» OBJECTIF DE LA TÂCHE
D'après l'extrait sur l'engrais naturel à Banfora, pourquoi tant de producteurs sont-ils prêts à revenir à l'engrais organique ? Répondez en une à trois phrases.

» EXTRAIT DU DOCUMENT
○ ○ ○

Une ruée vers le naturel
Le travail des femmes se fait sous l’œil vigilant de Hema Landry. Il donne souvent de la voix. Pour interpeller, recadrer, donner des directives. Chef d’unité de Banfora, c’est lui qui apporte appui et conseil aux producteurs de deux villages et 15 secteurs de Banfora dans la fabrication des méthodes naturelles d’enrichissement des terres.
« À l’heure où je vous parle, je n’ai pas de repos. Chaque jour que Dieu fait, il y a des sollicitations pour que je vienne montrer la technologie. Sur 100 producteurs, près de 70 sont prêts à s’engager », nous relate le technicien pour qui, cet enthousiasme est dû à l’augmentation sans cesse croissante du prix de l’engrais chimique.
Autrefois cédé entre 15 000 et 16 000 F CFA le sac de 50 kg, il est passé à 30 000 voire 35 000 F CFA. « De façon générale, beaucoup de producteurs sont prêts à retourner vers l’engrais organique parce que l’engrais minéral est trop cher. Tu peux en avoir, mais de mauvaise qualité aussi », résume Hema Landry.

○ ○ ○

» ENREGISTREMENTS PRÉSENTÉS
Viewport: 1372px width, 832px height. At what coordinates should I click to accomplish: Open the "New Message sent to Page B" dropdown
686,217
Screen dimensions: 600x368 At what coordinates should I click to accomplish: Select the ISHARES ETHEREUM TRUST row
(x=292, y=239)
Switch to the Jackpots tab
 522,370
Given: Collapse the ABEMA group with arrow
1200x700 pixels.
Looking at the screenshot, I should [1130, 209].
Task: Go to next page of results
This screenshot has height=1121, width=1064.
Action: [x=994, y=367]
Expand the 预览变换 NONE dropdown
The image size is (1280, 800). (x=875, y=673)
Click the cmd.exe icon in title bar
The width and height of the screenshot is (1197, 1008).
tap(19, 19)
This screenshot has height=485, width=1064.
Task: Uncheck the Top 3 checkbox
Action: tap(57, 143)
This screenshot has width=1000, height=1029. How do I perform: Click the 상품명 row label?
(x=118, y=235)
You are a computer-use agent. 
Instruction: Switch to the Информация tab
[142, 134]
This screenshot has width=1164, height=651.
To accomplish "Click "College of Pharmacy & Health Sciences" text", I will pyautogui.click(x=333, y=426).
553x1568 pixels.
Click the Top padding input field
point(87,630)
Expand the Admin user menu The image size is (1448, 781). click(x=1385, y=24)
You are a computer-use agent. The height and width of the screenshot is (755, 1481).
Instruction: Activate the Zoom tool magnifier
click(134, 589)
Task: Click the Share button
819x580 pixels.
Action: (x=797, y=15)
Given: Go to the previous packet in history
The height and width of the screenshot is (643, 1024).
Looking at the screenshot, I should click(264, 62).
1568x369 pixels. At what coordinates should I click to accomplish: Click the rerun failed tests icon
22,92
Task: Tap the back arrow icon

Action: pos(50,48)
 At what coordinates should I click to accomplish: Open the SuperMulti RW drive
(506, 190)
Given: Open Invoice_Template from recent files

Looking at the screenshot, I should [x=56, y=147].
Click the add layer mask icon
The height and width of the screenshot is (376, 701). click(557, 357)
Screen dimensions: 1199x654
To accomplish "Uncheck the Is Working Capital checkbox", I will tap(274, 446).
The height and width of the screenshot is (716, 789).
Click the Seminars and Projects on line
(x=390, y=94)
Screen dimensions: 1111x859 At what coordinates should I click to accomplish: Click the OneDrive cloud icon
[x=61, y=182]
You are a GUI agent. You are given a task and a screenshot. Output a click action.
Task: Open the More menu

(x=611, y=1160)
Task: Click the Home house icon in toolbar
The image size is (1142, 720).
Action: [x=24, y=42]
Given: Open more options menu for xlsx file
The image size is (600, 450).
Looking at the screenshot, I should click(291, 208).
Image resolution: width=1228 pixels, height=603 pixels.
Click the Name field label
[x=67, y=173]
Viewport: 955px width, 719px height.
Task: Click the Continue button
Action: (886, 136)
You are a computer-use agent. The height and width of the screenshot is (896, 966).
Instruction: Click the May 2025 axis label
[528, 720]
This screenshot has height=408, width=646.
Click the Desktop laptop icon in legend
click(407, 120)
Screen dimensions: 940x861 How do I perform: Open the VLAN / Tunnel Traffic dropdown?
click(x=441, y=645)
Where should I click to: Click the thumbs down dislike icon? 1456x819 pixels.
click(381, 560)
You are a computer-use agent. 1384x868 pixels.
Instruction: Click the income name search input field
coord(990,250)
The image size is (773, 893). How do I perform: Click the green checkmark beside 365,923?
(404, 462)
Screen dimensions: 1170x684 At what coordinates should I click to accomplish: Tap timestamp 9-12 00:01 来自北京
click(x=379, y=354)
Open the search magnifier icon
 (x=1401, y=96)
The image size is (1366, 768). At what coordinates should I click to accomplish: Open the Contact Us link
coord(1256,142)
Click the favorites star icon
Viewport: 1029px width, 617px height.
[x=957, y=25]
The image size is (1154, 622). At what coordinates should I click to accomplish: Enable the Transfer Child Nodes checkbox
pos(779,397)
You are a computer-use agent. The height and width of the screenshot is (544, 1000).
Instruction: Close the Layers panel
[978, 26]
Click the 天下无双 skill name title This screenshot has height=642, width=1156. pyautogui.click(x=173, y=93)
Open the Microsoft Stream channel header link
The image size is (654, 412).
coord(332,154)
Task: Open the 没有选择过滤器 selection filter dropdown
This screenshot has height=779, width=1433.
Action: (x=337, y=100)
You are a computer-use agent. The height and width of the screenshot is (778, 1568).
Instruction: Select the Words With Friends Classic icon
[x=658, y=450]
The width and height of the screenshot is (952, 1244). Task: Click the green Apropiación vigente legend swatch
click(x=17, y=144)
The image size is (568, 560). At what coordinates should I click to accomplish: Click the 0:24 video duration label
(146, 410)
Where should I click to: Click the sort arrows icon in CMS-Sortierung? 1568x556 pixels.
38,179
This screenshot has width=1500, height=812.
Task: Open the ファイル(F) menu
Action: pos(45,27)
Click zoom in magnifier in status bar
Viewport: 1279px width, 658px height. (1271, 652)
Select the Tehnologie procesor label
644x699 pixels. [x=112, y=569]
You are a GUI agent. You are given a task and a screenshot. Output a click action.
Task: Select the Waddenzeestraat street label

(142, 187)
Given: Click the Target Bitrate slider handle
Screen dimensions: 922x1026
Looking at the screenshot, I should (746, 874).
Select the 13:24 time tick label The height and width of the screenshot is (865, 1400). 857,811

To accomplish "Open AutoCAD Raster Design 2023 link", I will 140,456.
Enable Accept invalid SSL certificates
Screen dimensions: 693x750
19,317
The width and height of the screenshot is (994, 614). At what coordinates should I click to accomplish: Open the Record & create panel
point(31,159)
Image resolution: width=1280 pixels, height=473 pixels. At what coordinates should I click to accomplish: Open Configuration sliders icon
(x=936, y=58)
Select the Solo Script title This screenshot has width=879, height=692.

○ ○ ○

» RÉPONSE ATTENDUE
Le prix de l'engrais chimique ne cesse d'augmenter. Le sac de 50 kg, autrefois cédé entre 15 000 et 16 000 F CFA, se vend désormais 30 000, voire 35 000 F CFA. L'engrais minéral est donc trop cher, et celui qu'on trouve peut en plus être de mauvaise qualité.